* _Exercise prompt_:
Reproduce all the rows below, swapping "Hiking" for "Climbing" and keeping every other character unchanged.

* _Listed entries_:
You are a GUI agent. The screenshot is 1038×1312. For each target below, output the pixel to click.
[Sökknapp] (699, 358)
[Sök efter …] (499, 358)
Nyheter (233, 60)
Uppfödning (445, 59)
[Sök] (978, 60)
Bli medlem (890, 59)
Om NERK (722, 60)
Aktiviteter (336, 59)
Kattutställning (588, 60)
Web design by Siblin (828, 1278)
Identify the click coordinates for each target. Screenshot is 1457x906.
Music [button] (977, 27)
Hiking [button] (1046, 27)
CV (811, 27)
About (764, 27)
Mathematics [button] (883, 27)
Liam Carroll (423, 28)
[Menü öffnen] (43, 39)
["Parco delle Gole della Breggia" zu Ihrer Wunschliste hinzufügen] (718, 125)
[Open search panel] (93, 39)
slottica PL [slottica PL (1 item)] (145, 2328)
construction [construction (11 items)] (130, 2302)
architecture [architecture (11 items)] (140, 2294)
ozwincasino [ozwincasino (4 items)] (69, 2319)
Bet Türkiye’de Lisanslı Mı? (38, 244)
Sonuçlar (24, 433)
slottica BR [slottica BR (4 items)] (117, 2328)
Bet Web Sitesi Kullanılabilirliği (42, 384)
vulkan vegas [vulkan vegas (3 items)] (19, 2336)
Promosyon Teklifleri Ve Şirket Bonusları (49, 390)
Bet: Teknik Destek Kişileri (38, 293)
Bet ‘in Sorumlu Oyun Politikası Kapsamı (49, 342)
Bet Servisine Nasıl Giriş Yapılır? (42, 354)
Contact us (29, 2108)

* _Output below_:
You are a GUI agent. The screenshot is 1038×1312. For each target below, output the pixel to click.
[Sökknapp] (699, 358)
[Sök efter …] (499, 358)
Nyheter (233, 60)
Uppfödning (445, 59)
[Sök] (978, 60)
Bli medlem (890, 59)
Om NERK (722, 60)
Aktiviteter (336, 59)
Kattutställning (588, 60)
Web design by Siblin (828, 1278)
Identify the click coordinates for each target. Screenshot is 1457x906.
Music [button] (977, 27)
Climbing [button] (1046, 27)
CV (811, 27)
About (764, 27)
Mathematics [button] (883, 27)
Liam Carroll (423, 28)
[Menü öffnen] (43, 39)
["Parco delle Gole della Breggia" zu Ihrer Wunschliste hinzufügen] (718, 125)
[Open search panel] (93, 39)
slottica PL [slottica PL (1 item)] (145, 2328)
construction [construction (11 items)] (130, 2302)
architecture [architecture (11 items)] (140, 2294)
ozwincasino [ozwincasino (4 items)] (69, 2319)
Bet Türkiye’de Lisanslı Mı? (38, 244)
Sonuçlar (24, 433)
slottica BR [slottica BR (4 items)] (117, 2328)
Bet Web Sitesi Kullanılabilirliği (42, 384)
vulkan vegas [vulkan vegas (3 items)] (19, 2336)
Promosyon Teklifleri Ve Şirket Bonusları (49, 390)
Bet: Teknik Destek Kişileri (38, 293)
Bet ‘in Sorumlu Oyun Politikası Kapsamı (49, 342)
Bet Servisine Nasıl Giriş Yapılır? (42, 354)
Contact us (29, 2108)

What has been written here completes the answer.